The Forgeries of Denis Vrain-Lucas

Dec 2, 2022 0 comments

One Monday morning in July 1867, eminent French mathematician Michel Chasles stormed into the building of the French Academy of Sciences in Paris brandishing two letters and a couple of notes. The documents in his hands, Chasles proclaimed, contained enough evidence to prove that the true discoverer of the law of universal gravitation was not Isaac Newton but the French mathematician Blaise Pascal.

The letters that Chasles produced, one of them dated 1652, were written by Pascal to Anglo-Irish chemistry pioneer Robert Boyle, and included an early description of the law of gravitation. The accompanying notes contained calculations of the masses of the major planets, based on gravity and relative to the sun. The date on the letters was decades before Newton first described the same law in his Principia. It appeared that Isaac Newton was to be dispossessed of the glory he had been hitherto accorded.

Chasles exposé caused a sensation. He was a distinguished scholar, whose reputation stretched far beyond France. Chasles was widely respected for his researches in geometry and the history of mathematics.
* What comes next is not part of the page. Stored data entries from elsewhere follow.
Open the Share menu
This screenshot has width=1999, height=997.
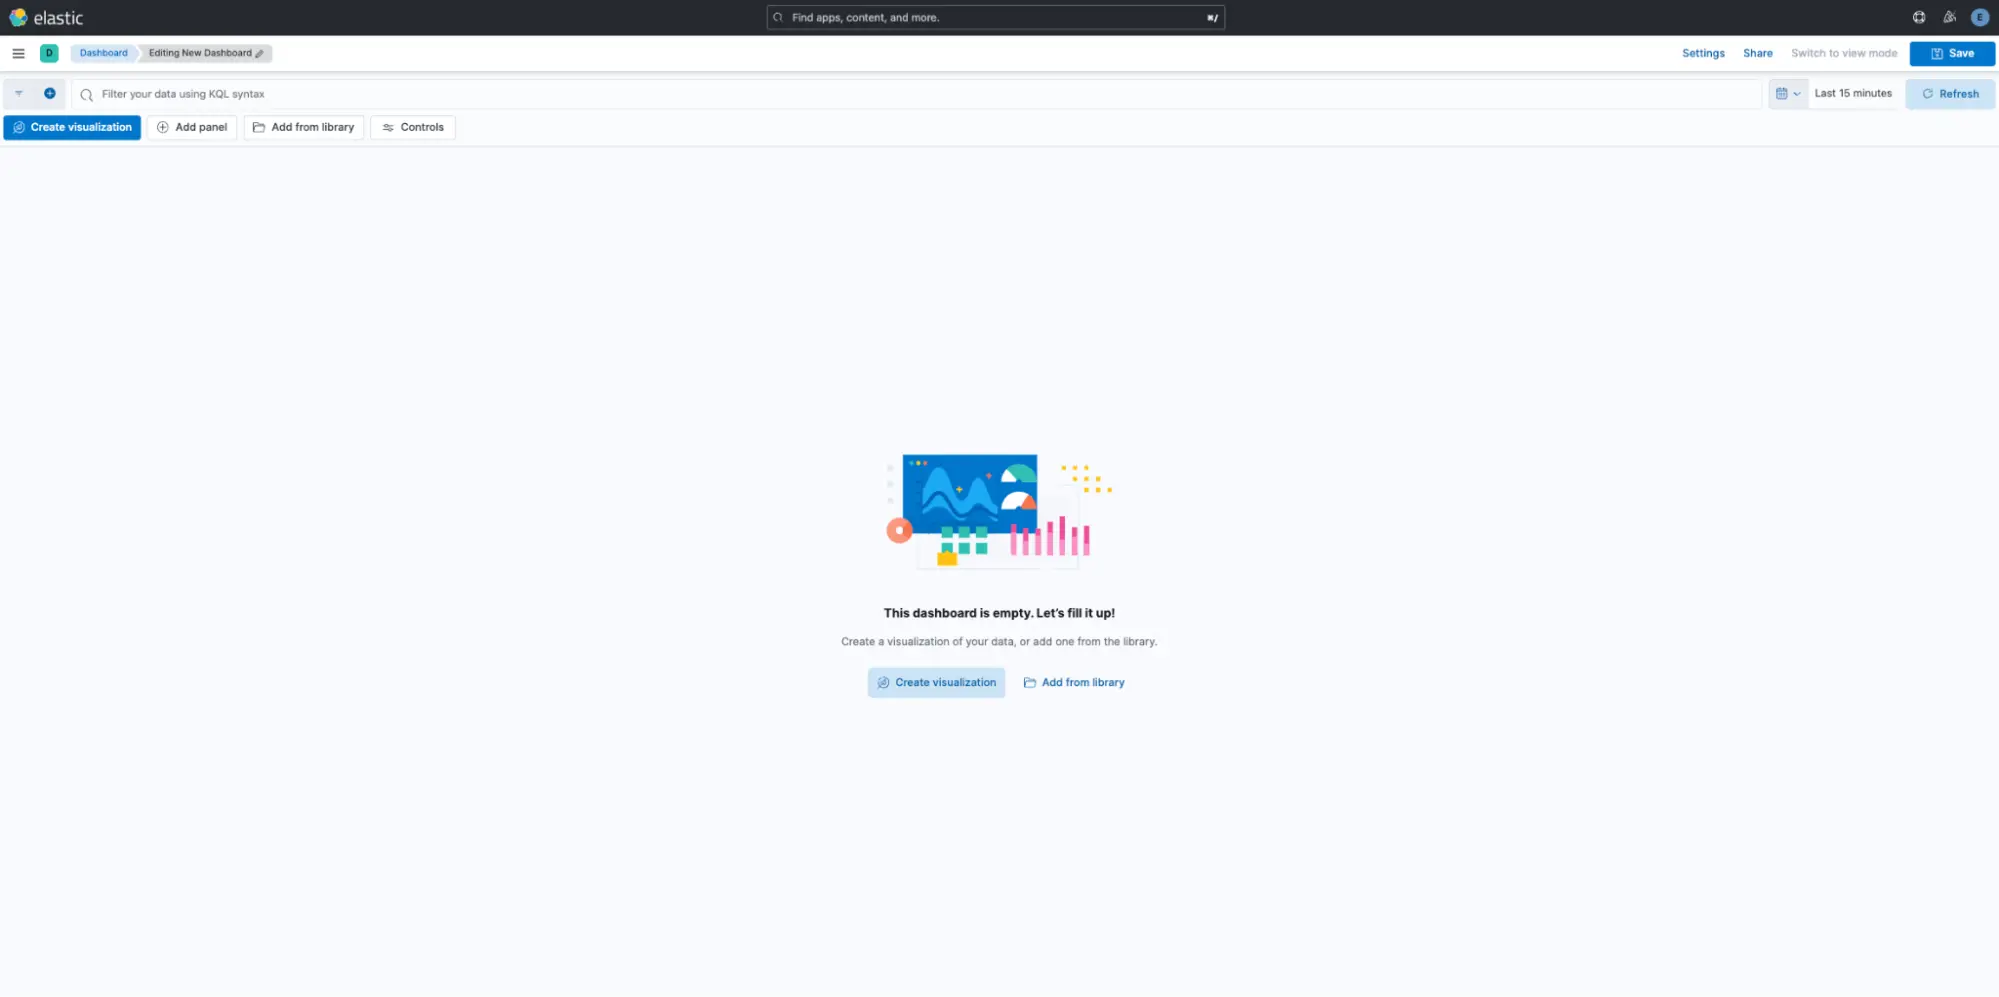pyautogui.click(x=1757, y=53)
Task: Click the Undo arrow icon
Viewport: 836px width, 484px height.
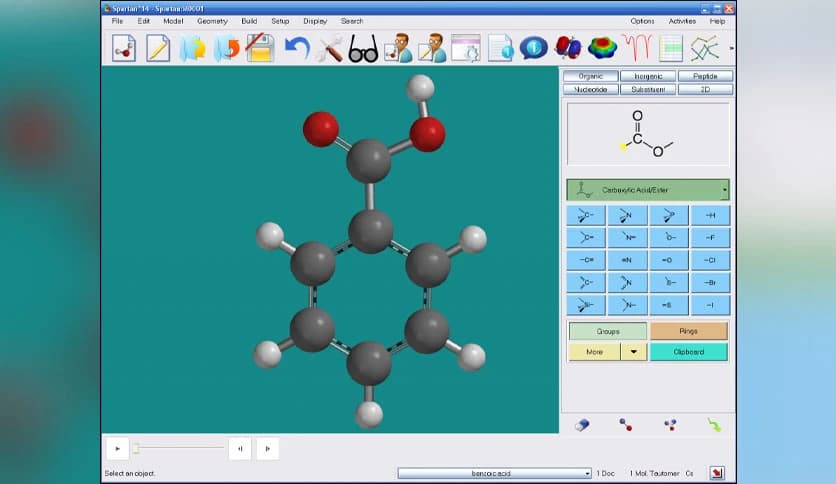Action: tap(296, 48)
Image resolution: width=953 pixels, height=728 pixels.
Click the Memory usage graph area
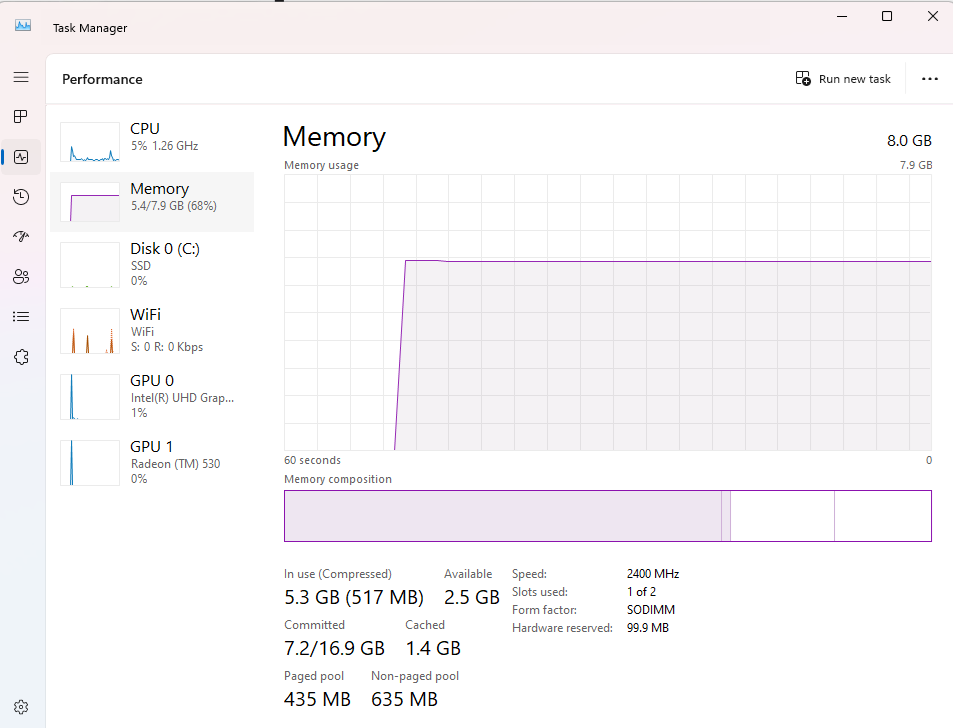pos(607,312)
He was a member of the Academy of Sciences, and also a foreign associate of the Royal Society of London and the London Mathematical Society. He established several important theorems in geometry, kinematics and gravitation. He was also the receiver of the Copley Medal in 1865. Chasles’s reputation was a strong argument in favor of the authenticity of the remarkable documents.
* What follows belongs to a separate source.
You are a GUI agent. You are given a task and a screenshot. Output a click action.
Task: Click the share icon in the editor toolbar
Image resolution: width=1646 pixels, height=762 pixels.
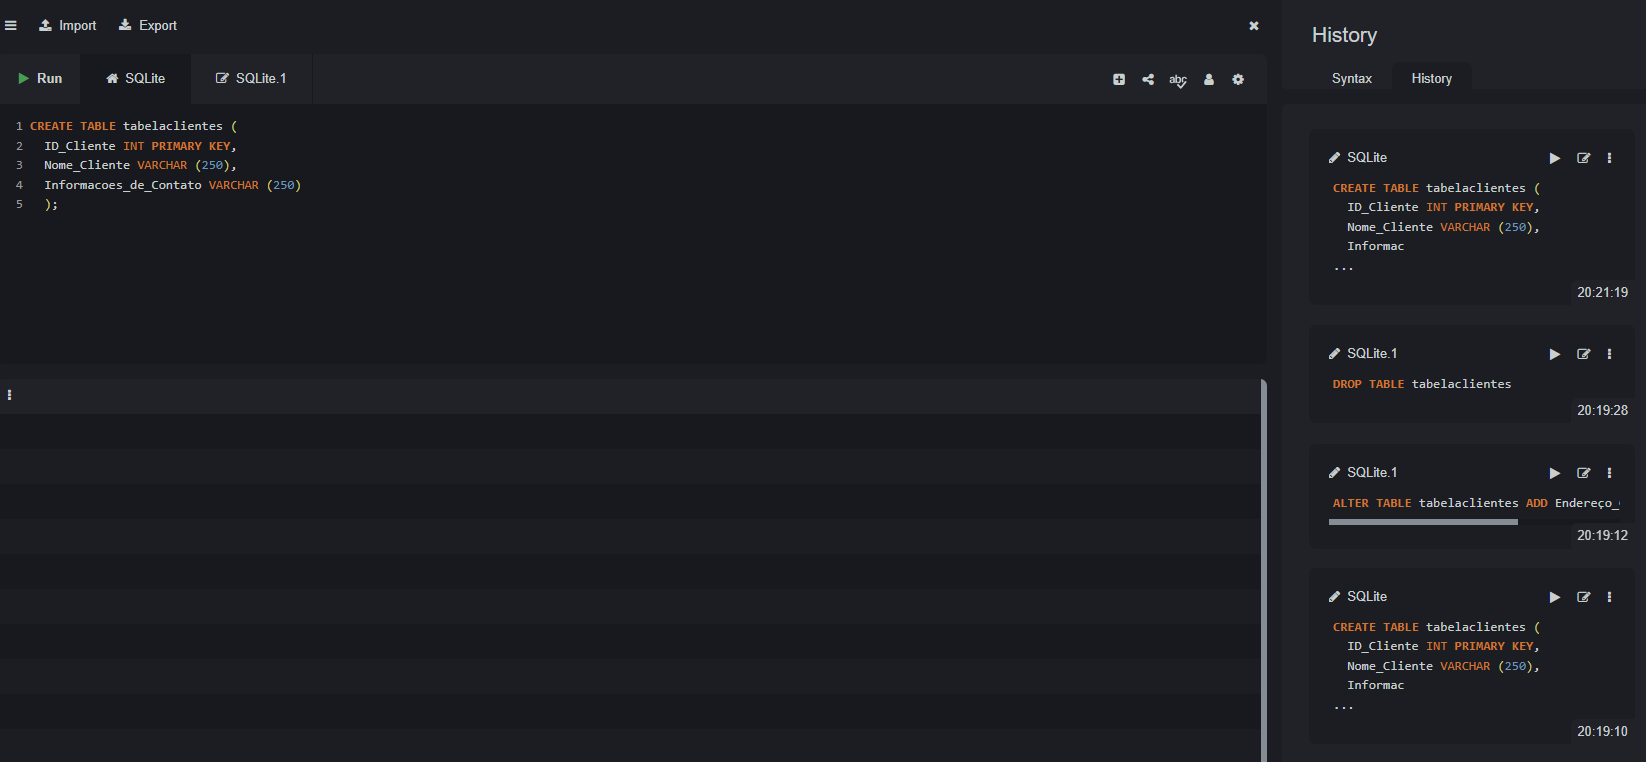pyautogui.click(x=1148, y=80)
The furor that Chasles raised among Europe’s scientific community provoked immediate criticism and dispute that dragged on for more than two years, during which Chasles produced hundreds of additional letters in support of his claim from a bewildering variety of individuals. It eventually came to light that the letters that Chasles made public was only a small subset of thousands that Chasles purchased from one man since the 1850s. These letters carried the autographs of many prominent historical figures such as Galileo Galilei, René Descartes, Cleopatra, and even Biblical figures such as Mary Magdalene and Judas Iscariot. The men of science were astounded. Clearly, the manuscripts were forgeries, but they could not understand how someone as learned as Michel Chasles could be fooled by them. The Academy pressured Chasles to reveal the sources of the documents, but Chasles refused to divulge. The truth was only discovered when Chasles had the man who sold him the documents arrested, but not on a charge of forgery, but for not delivering his purchases. The man was Denis Vrain-Lucas, a judicial clerk by profession, and like Chasles, an avid fan of history.

Denis Vrain-Lucas

Michel Chasles

Chasles met Denis Vrain-Lucas sometime in the early 1860s. Chasles revealed to his new friend his desire to collect historical documents and lamented the shortfall of the same in the Academy of Sciences. Vrain-Lucas saw a tremendous opportunity, and sold the trustful Chasles some letters purporting to be from the likes of Rabelais, Racine and Moliere. On being questioned how a humble clerk came into possession of these valuable documents, Vrain-Lucas explained that the collection originally belonged to the Earl of Boisjourden, who had drowned while sailing to America in 1791. The collection now belonged to the Earl’s descendants who are willing to sell the items because of financial constraints, and Vrain-Lucas was merely acting as an agent.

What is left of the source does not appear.